Would you get any additional benefits as a salaried employee? Most of the jobs I've had (since college) have been salaried, so I'm not sure, but perhaps the benefits are better?

I think how being salaried versus hourly affects you might come down to the culture of the place you're working and your boss. Will you be in the same job? Are there a mix of salary/hourly employees now that you could look at, to see if it affects the time they put in?

Where I'm at, we're all salaried at this point (I believe a few people were contractors, so paid hourly, at one point, but they've all been brought on now.)

We have an incredibly amount of flexibility - so we might work extra hours during an important crunch to make a deadline, but we also have downtime without as much to do (to do training, for example), and flexibility to run out during the day for things like doctor's appointments.

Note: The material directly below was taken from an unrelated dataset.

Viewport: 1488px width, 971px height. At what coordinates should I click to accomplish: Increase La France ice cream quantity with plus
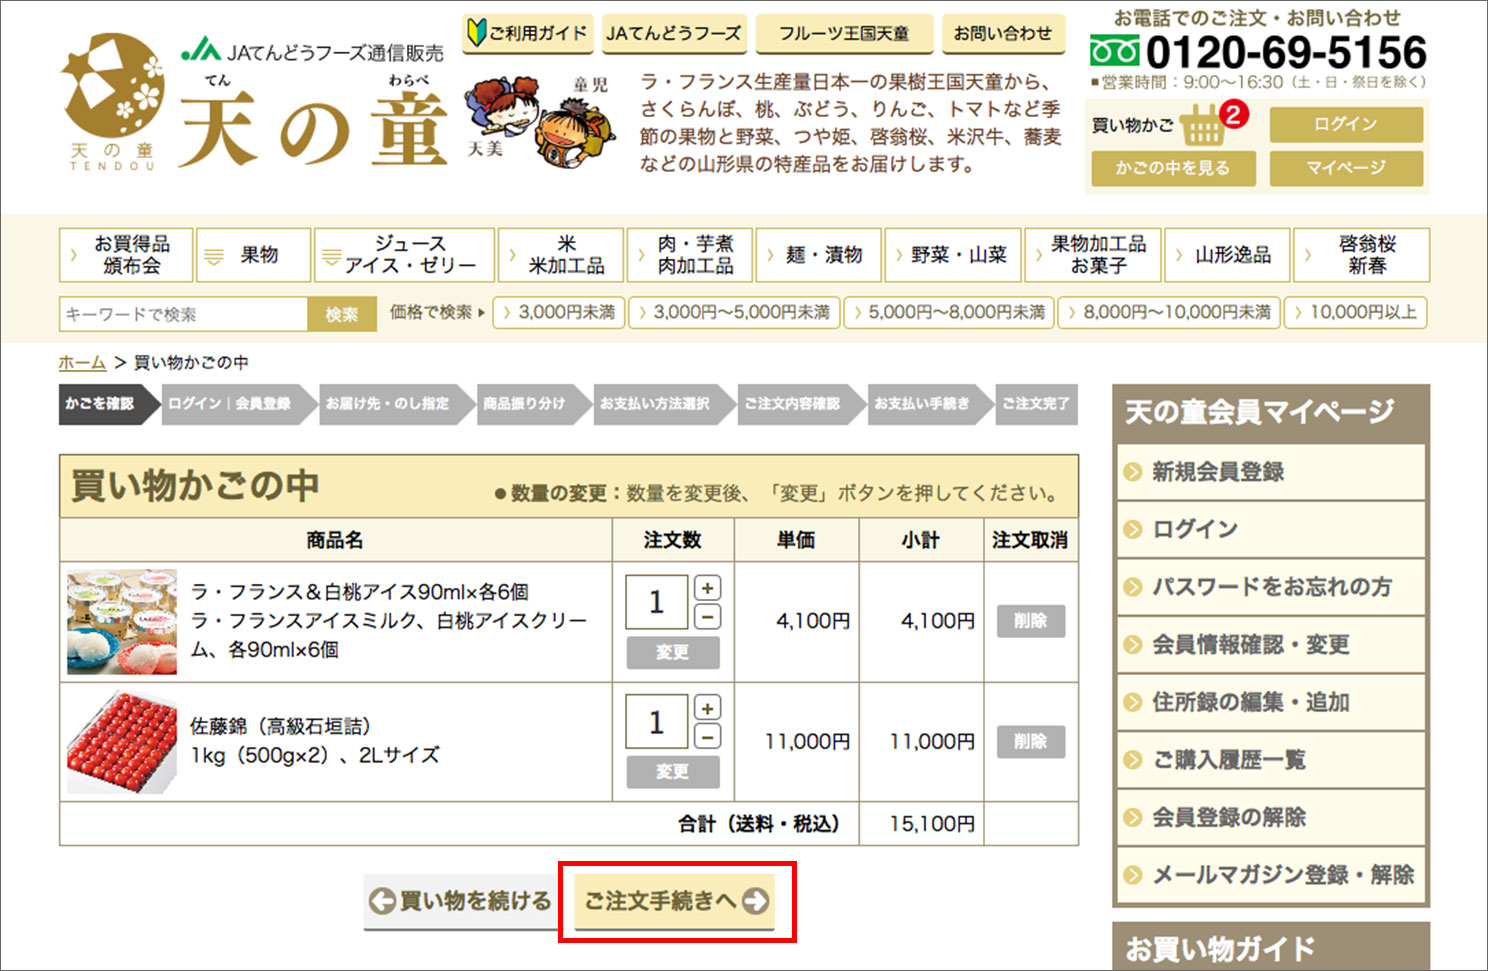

Nobody is keeping track of how many hours we're working each day, or making sure we "make up" the time that we're out, we just focus on getting the work done.

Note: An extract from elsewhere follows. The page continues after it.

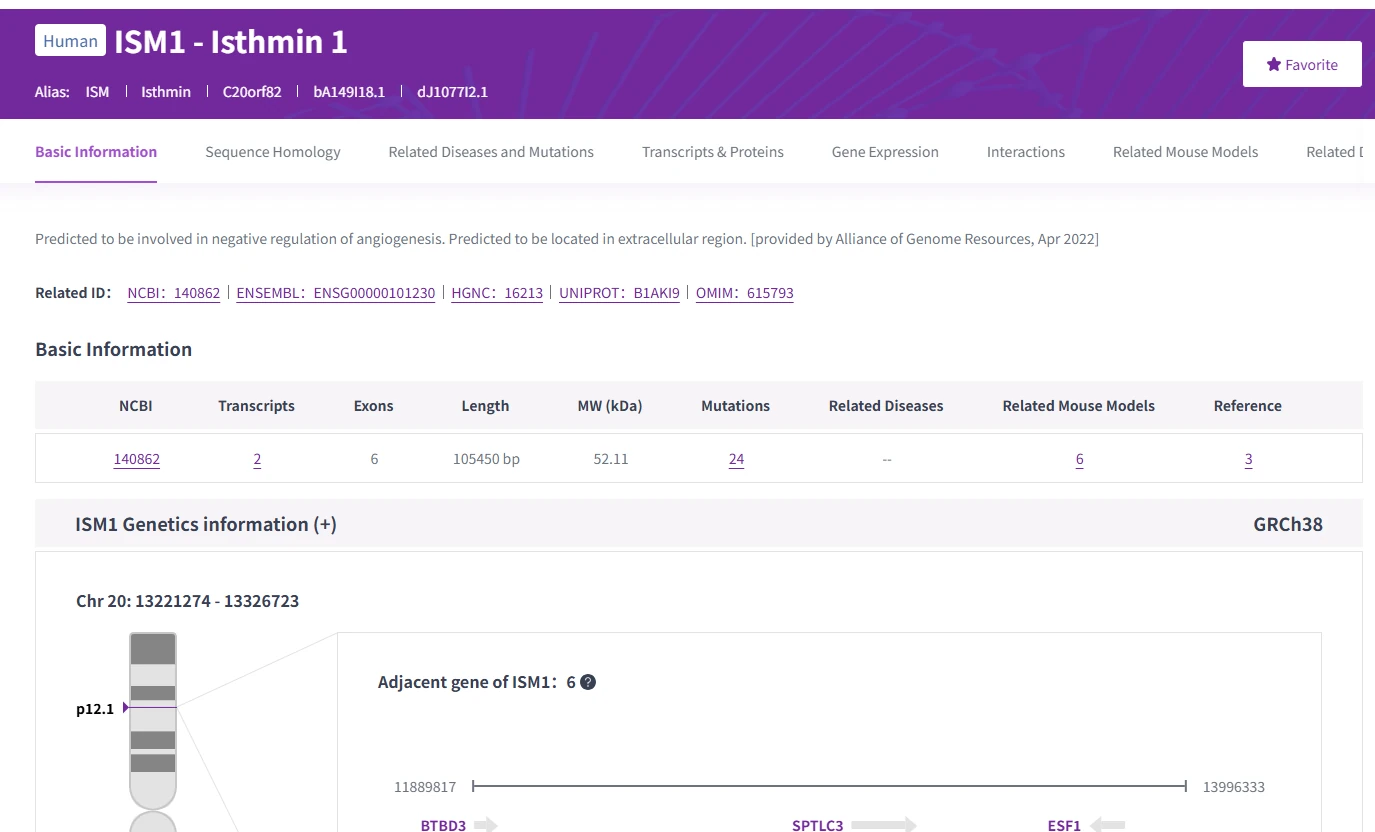The width and height of the screenshot is (1375, 832).
Task: Switch to the Sequence Homology tab
Action: coord(272,152)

We sometimes have events that hourly contractors (who are employed through a contracting company) aren't allowed to attend - I don't fully understand how/why that works, it comes from our leadership (not my immediate manager). But, since you're already hourly, you're probably aware if there are things like that going on around you - these weren't secret or hidden or anything.

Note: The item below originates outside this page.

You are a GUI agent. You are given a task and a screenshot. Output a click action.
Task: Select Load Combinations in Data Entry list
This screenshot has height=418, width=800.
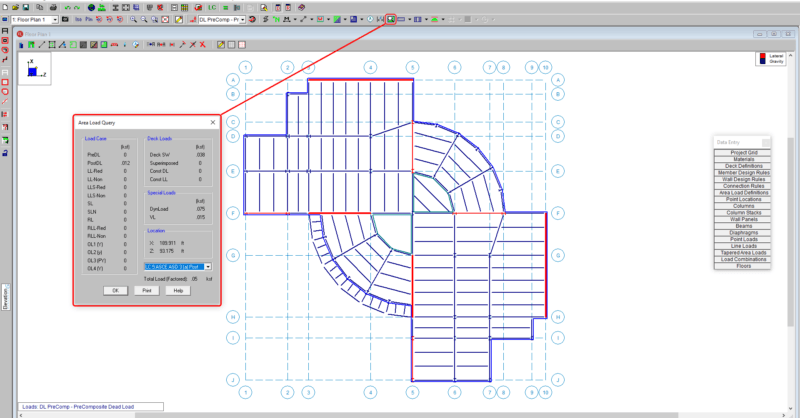point(742,260)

And... I seem to remember (from a long time ago) someone telling me that they actually made *less* as a salaried employee, versus hourly contractor. Because they had benefits (paid vacation, sick time, subsidized insurance, etc) as an employee, the actual take-home pay was less. Some of the people on that team chose to remain hourly because they prioritized the pay. But again, I'm not sure if that's the same at the place where you're at...

I hope this helps! I think it's a little hard to know, since it may be very dependent on the individual company... but hopefully if they decided to do this, you'd get more information about pay/benefits and be allowed to choose whether or not to accept the offer.

Good luck!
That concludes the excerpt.